--- start of Dataset extract ---
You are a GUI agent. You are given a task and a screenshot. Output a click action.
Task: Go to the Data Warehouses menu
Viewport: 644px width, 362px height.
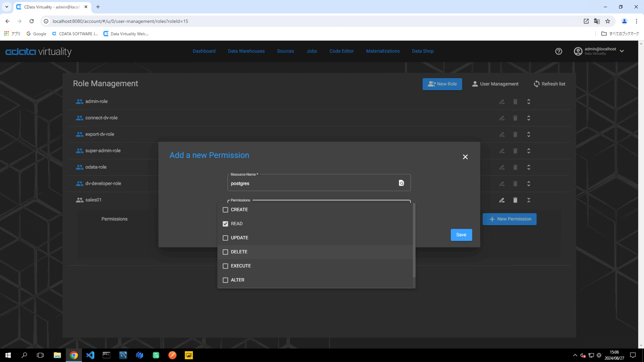pyautogui.click(x=246, y=51)
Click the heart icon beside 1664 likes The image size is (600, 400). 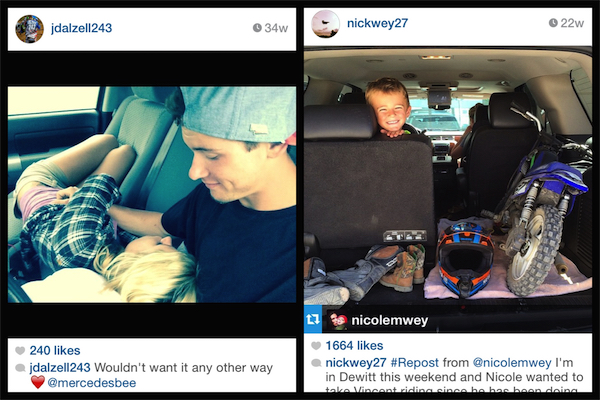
--- end of Dataset extract ---
* Goal
Change every "heart" in the entries to "star" and leave the rest of the text as it is. Give the entries without the pictures.

* Expected answer
You are a GUI agent. You are given a task and a screenshot. Output a click action.
Task: Go to the Data Warehouses menu
Viewport: 644px width, 362px height.
pyautogui.click(x=246, y=51)
Click the star icon beside 1664 likes The image size is (600, 400). 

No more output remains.